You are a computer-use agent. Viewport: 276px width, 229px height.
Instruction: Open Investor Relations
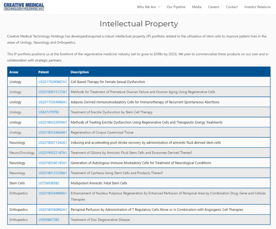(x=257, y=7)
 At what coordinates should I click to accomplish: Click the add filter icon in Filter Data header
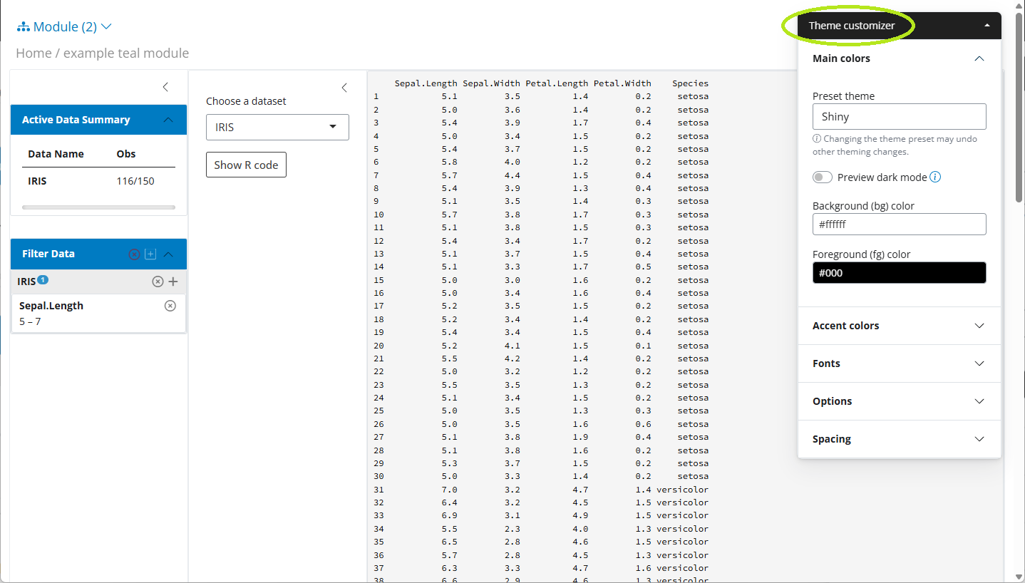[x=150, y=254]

▬▬▬▬▬▬

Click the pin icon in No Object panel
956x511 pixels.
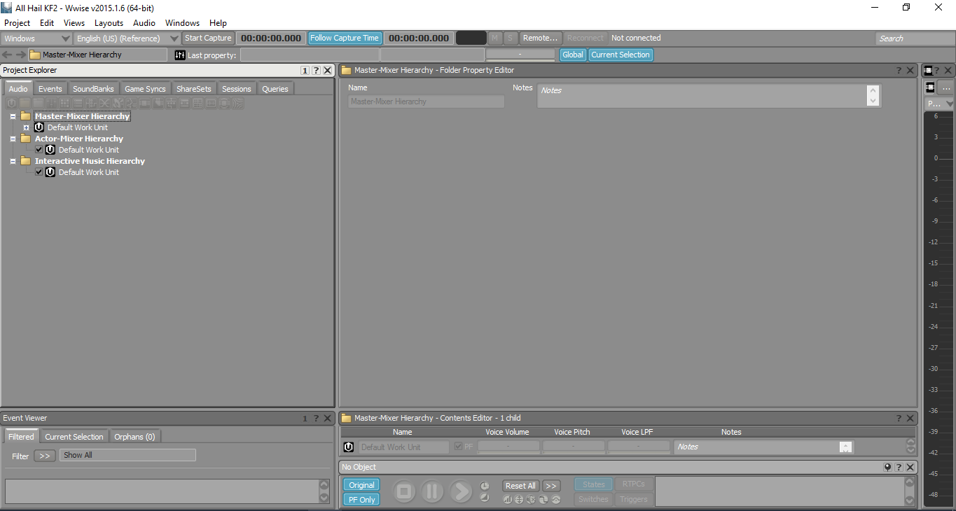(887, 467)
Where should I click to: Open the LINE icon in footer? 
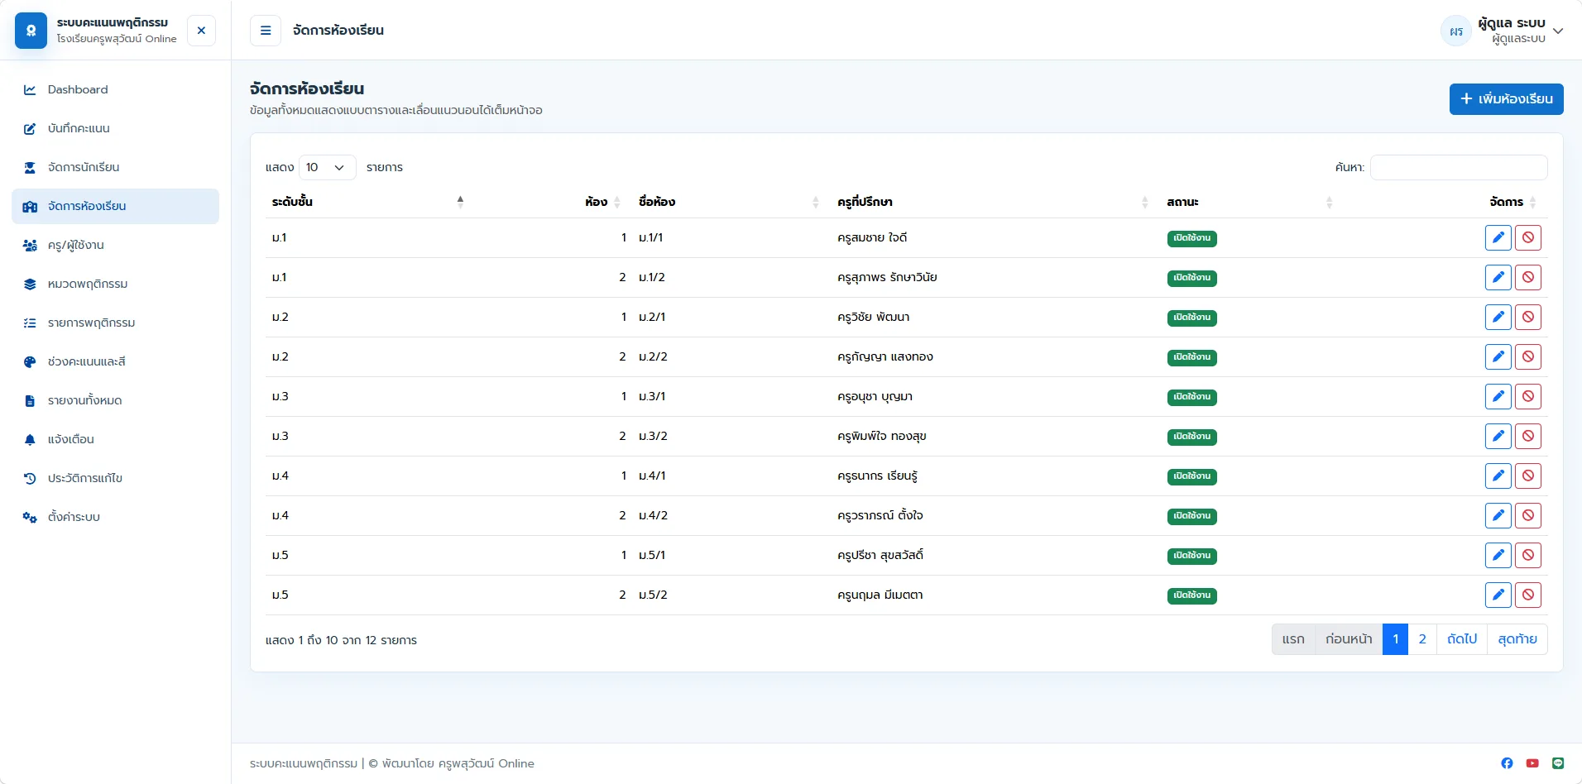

▬▬▬▬▬▬

## EXERCISE REQUIREMENTS
Beginning with the line that contains "Click the pin icon in No Object panel", write out the lines of the material above exactly, and end with the line that contains "Where should I". Omit the pictures.

## SOLUTION
Click the pin icon in No Object panel
956x511 pixels.
(887, 467)
Where should I click to: Open the LINE icon in footer? 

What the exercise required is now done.